=== EXERCISE DESCRIPTION ===
Apart from the pictures, write out all the records exactly.

=== DATA RECORDS ===
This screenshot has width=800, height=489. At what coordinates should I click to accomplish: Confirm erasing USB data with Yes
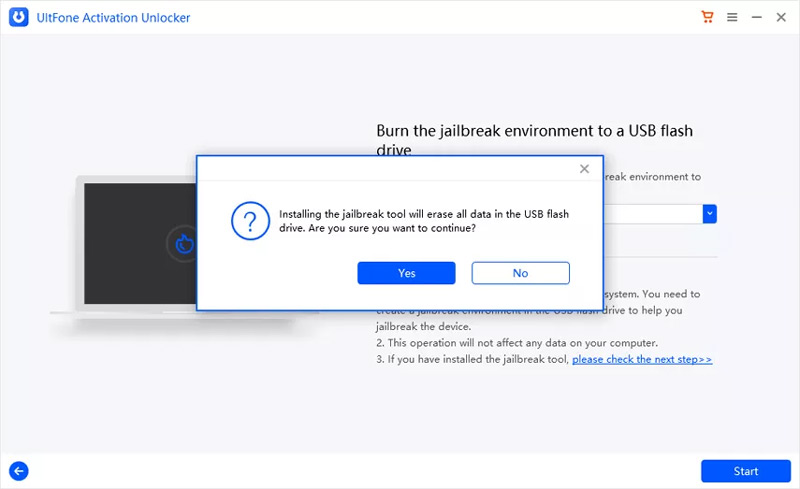point(406,273)
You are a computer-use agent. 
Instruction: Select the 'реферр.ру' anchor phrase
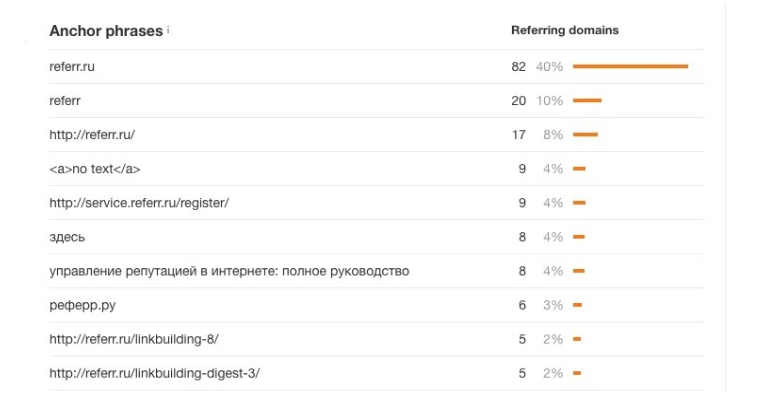coord(77,305)
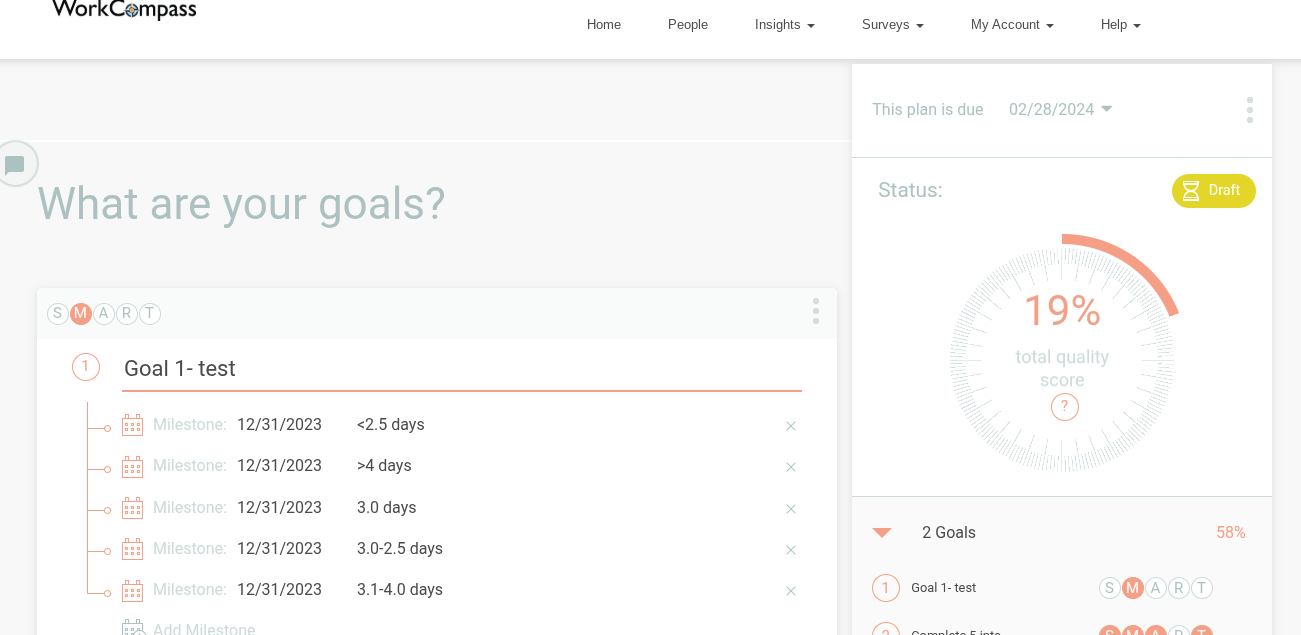The height and width of the screenshot is (635, 1301).
Task: Toggle the M indicator on the Goal 1 card
Action: (81, 314)
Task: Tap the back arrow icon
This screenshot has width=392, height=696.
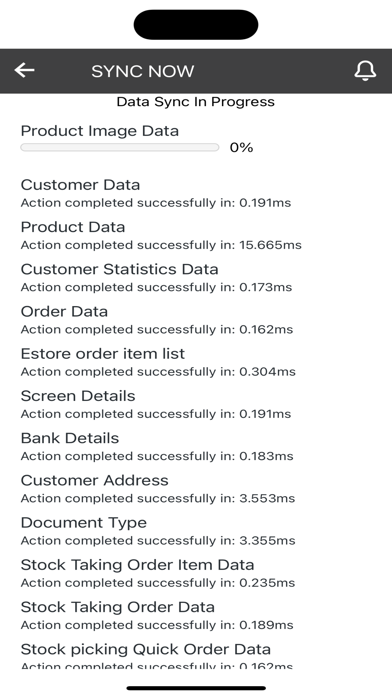Action: [24, 70]
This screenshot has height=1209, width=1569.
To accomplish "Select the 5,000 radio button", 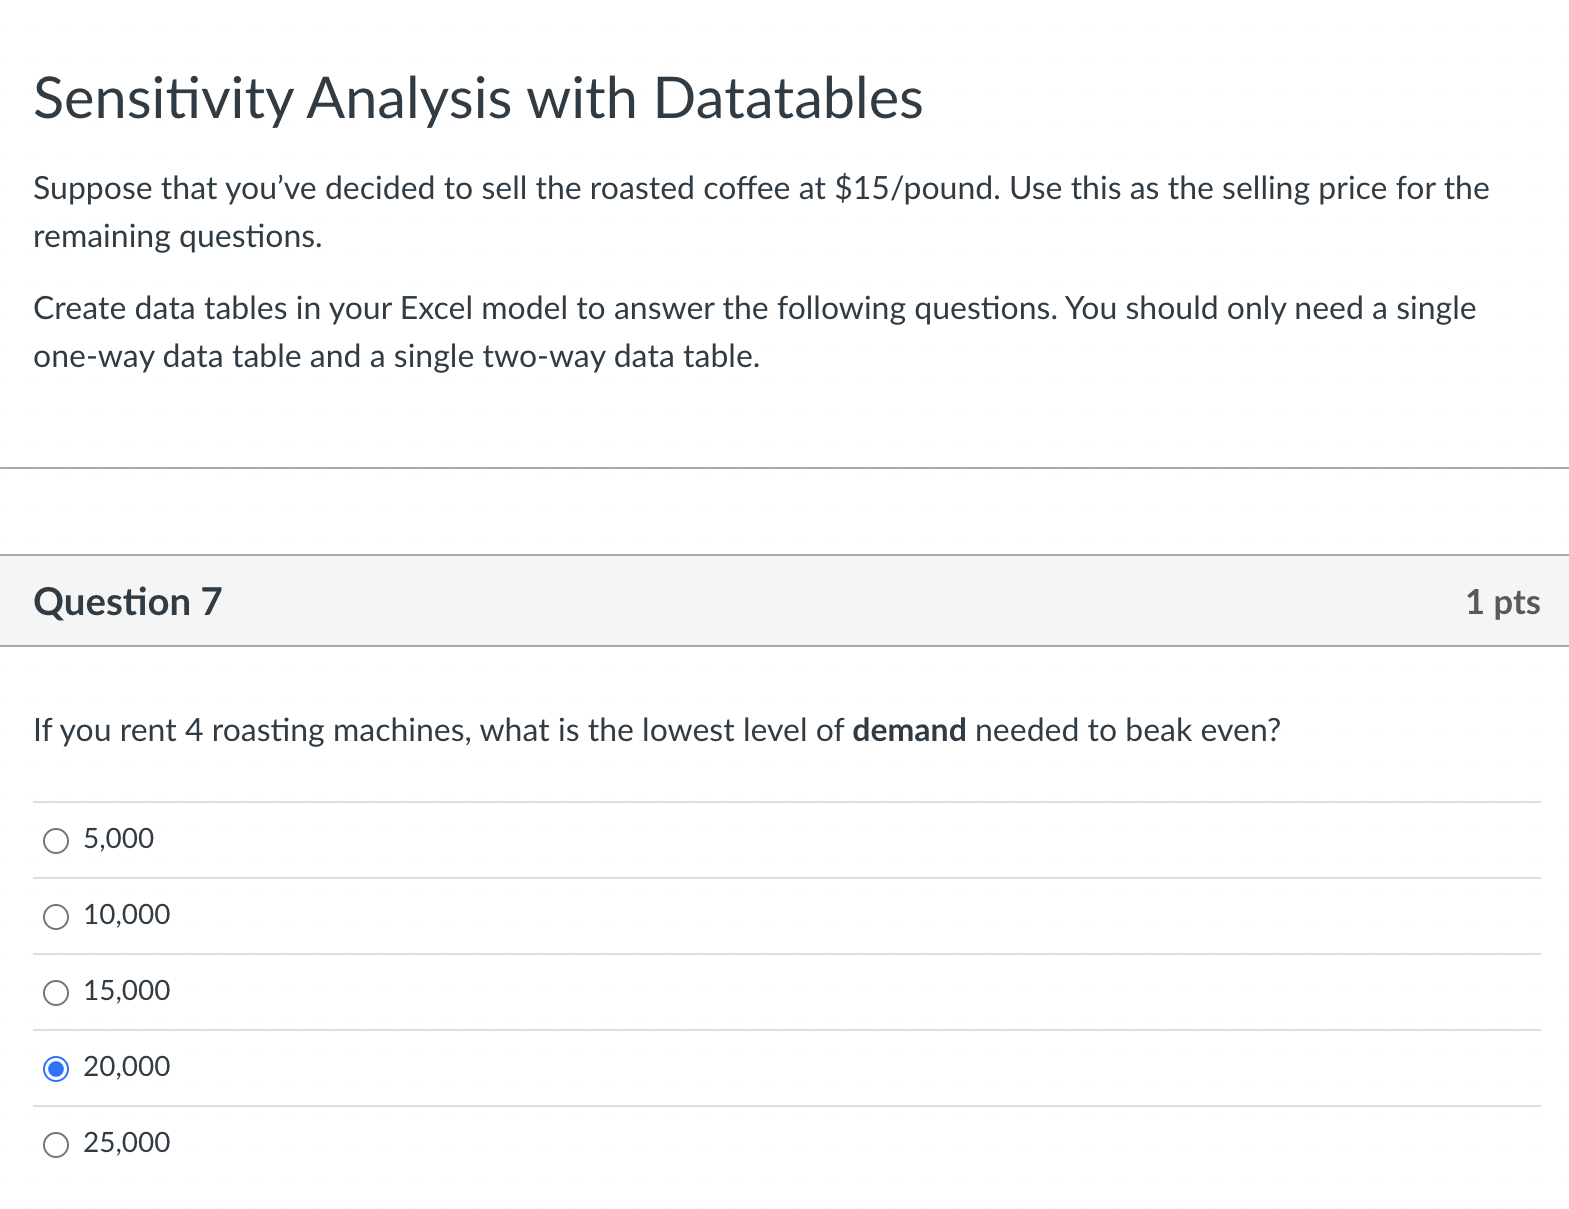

=== REPLY ===
This screenshot has width=800, height=489. At what coordinates should I click to accomplish: Confirm erasing USB data with Yes
point(406,273)
You are a computer-use agent. 
Instruction: Select the 'реферр.ру' anchor phrase
coord(77,305)
The height and width of the screenshot is (635, 1301).
Task: Toggle the M indicator on the Goal 1 card
Action: (81, 314)
Task: Tap the back arrow icon
This screenshot has width=392, height=696.
Action: [24, 70]
This screenshot has height=1209, width=1569.
To accomplish "Select the 5,000 radio button", 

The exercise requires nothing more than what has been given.